Well, then AOL breaks it for *all* older clients. They haven't done so far, so 
I'm don't think they'd do it in the future (until Microsoft buys AOL ;-) )
Comment 3 Matt Rogers 2005-12-06 00:13:16 UTC 
can you provide the whole debug log from connection start up until login is finished as an attachment. The ignoring of the authorization is a seperate packet that isn't seen in the above output.

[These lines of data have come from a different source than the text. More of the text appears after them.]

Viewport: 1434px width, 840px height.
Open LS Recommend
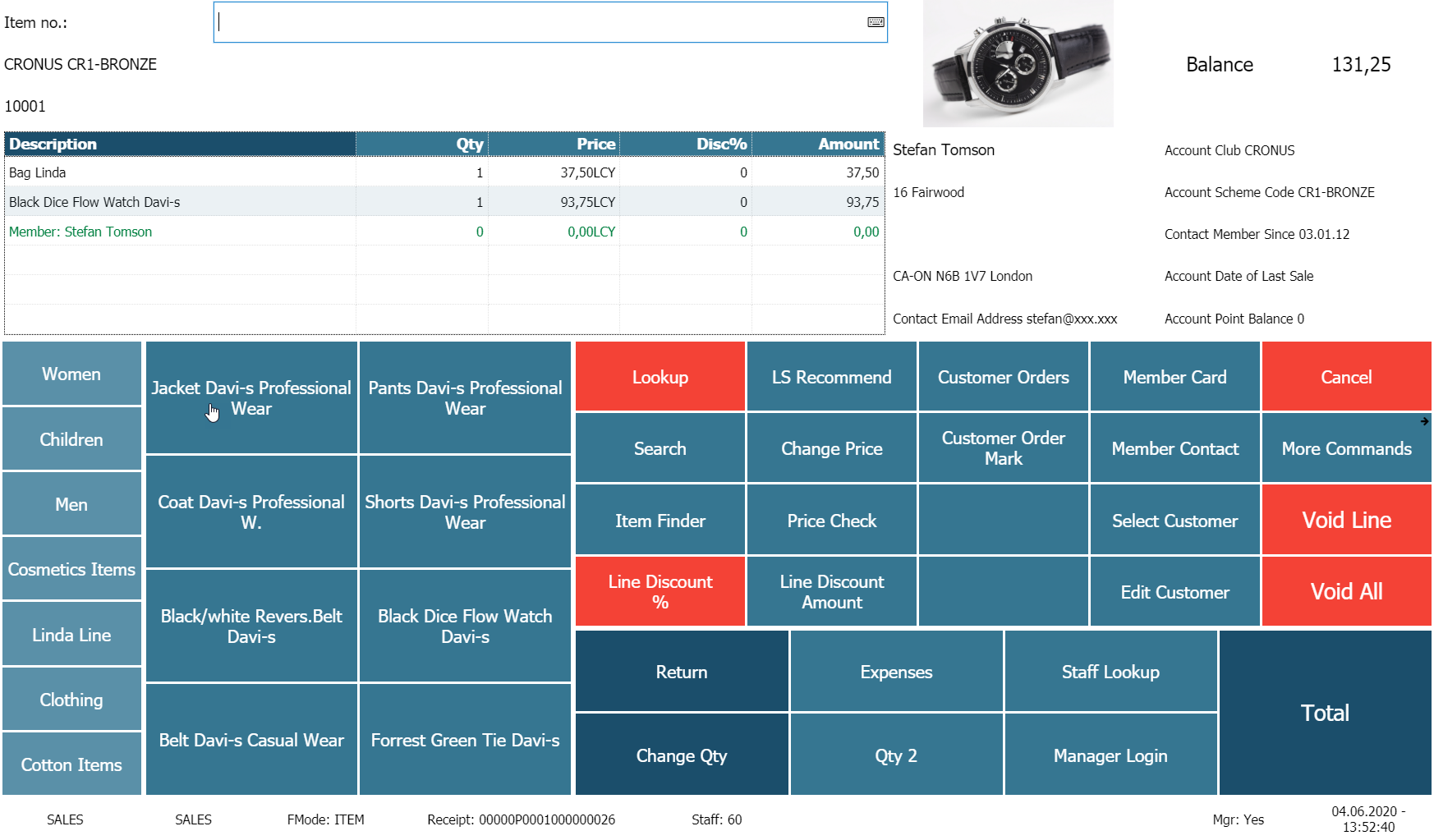(x=831, y=377)
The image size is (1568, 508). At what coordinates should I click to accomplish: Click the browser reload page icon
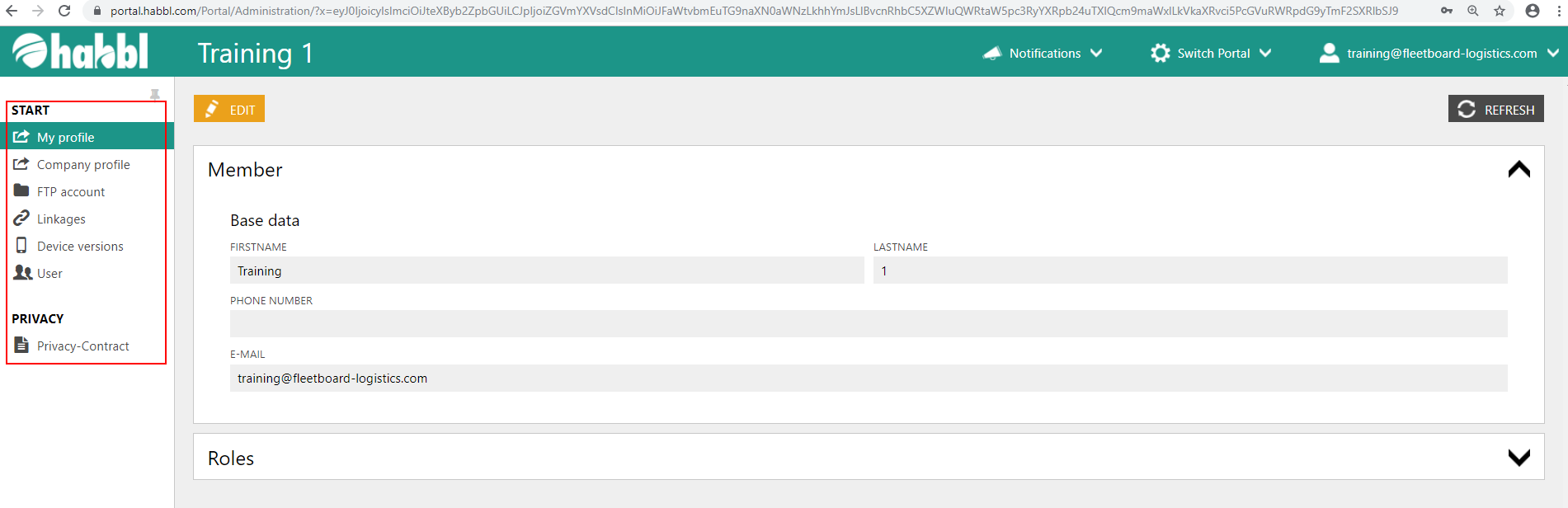[x=64, y=11]
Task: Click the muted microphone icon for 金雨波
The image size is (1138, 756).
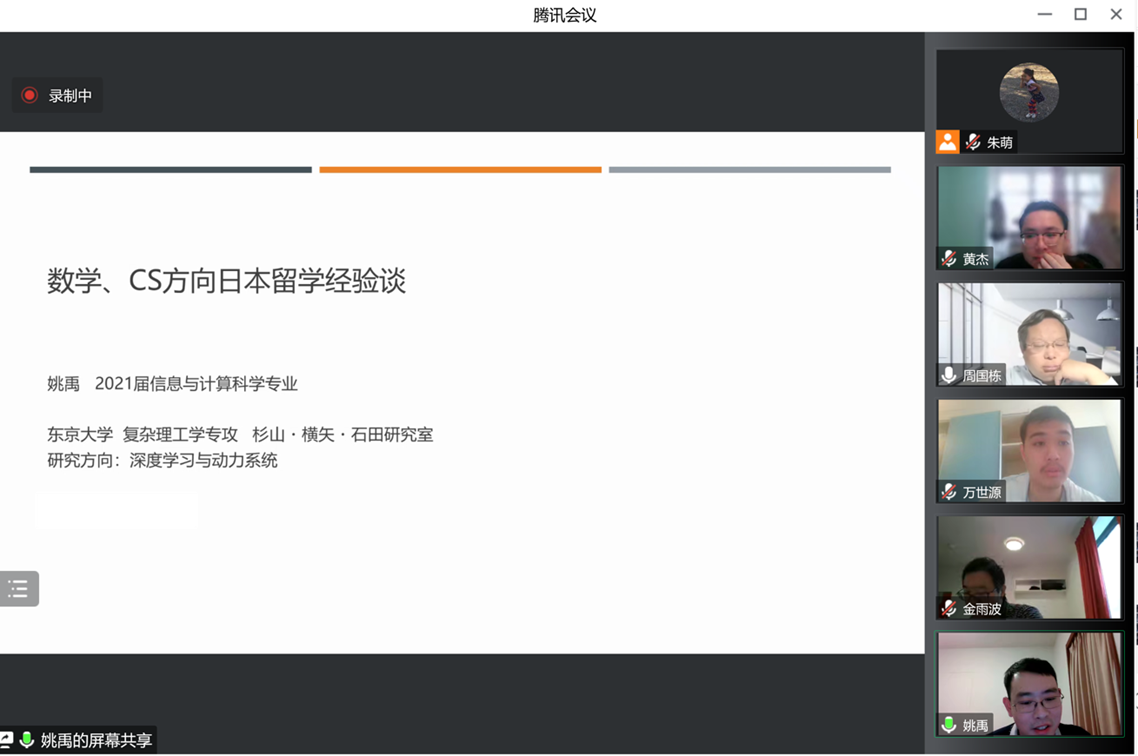Action: [949, 608]
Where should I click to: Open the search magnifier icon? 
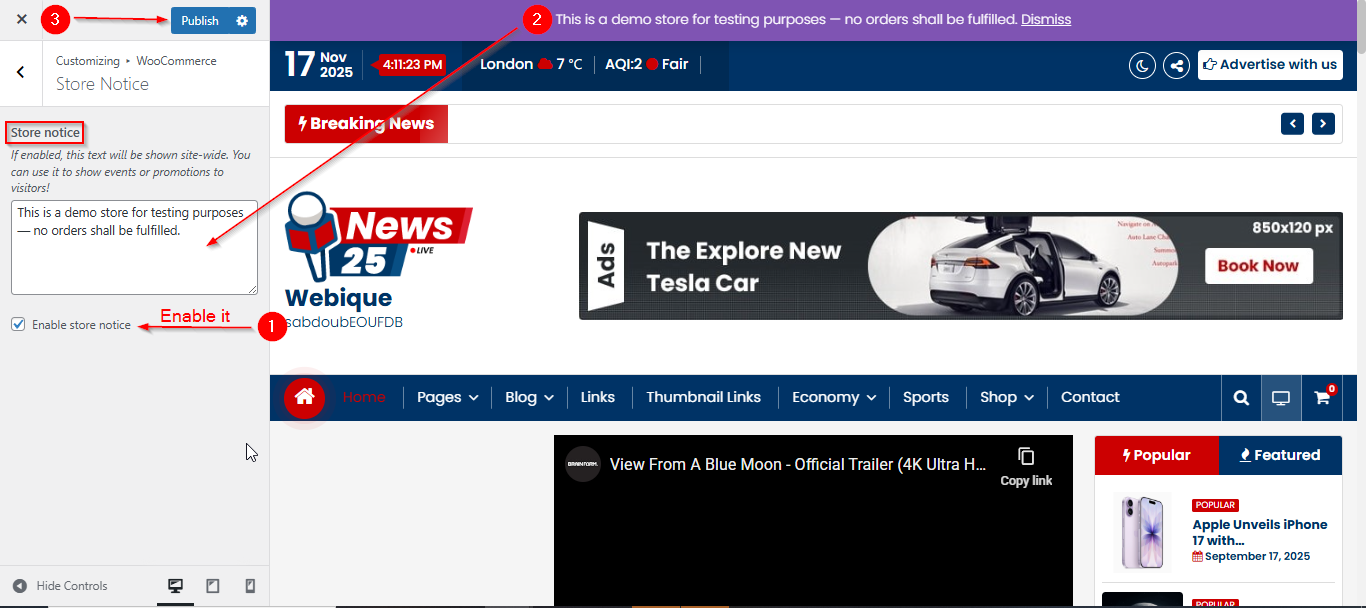point(1241,398)
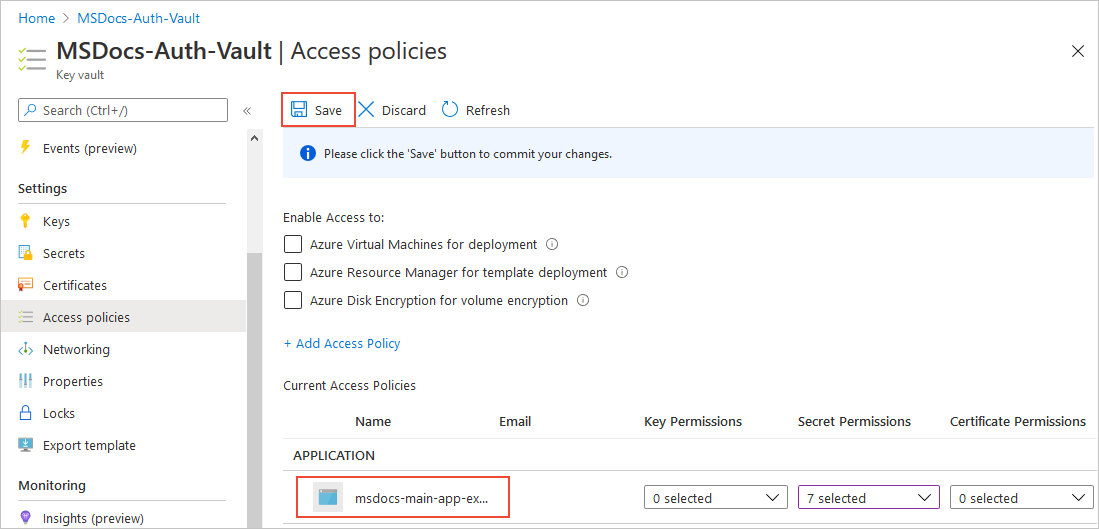1099x529 pixels.
Task: Click the Keys key icon in sidebar
Action: tap(26, 221)
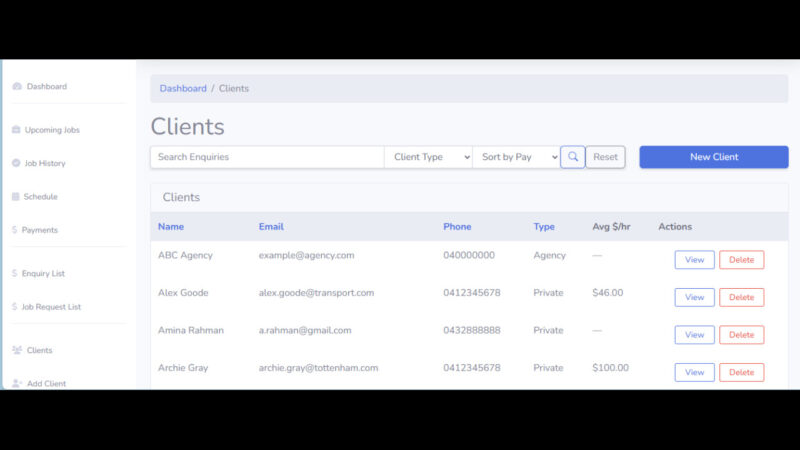Open the Client Type dropdown
This screenshot has height=450, width=800.
(x=428, y=157)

Comment 4 Leo Savernik 2005-12-06 22:41:21 UTC 
Created attachment 13793 [details]
complete log

As requested, the whole log of a short session comprised of starting, going
online, offline, and quitting.
Comment 5 Jan Ritzerfeld 2005-12-06 23:25:05 UTC 
There are 18 contacts on your server side list:
> kopete (oscar): [void OscarAccount::processSSIList()] Adding 18 contacts to contact list
And they are all added to the fake local contact list:
#sed -n "s/\(.*Adding contact \)\([x0-9]*\) to CLI_BUDDYLIST_ADD packet/\2/p" attachment.cgi | tee add | wc -l
18

P.S.: 11 of them need authorization:
#sed -n "s/\(.*Need auth for contact \)\([x0-9]*\)$/\2/p" attachment.cgi | tee need | wc -l
11
...and every contact needing auth is added to fake local contact list:
#diff add need | grep ">"
#
Comment 6 Matt Rogers 2006-01-13 04:13:43 UTC 
This worked for me in the 0.12 branch when I just tried it. 0.12 will be released in about three months with a beta version in about a month.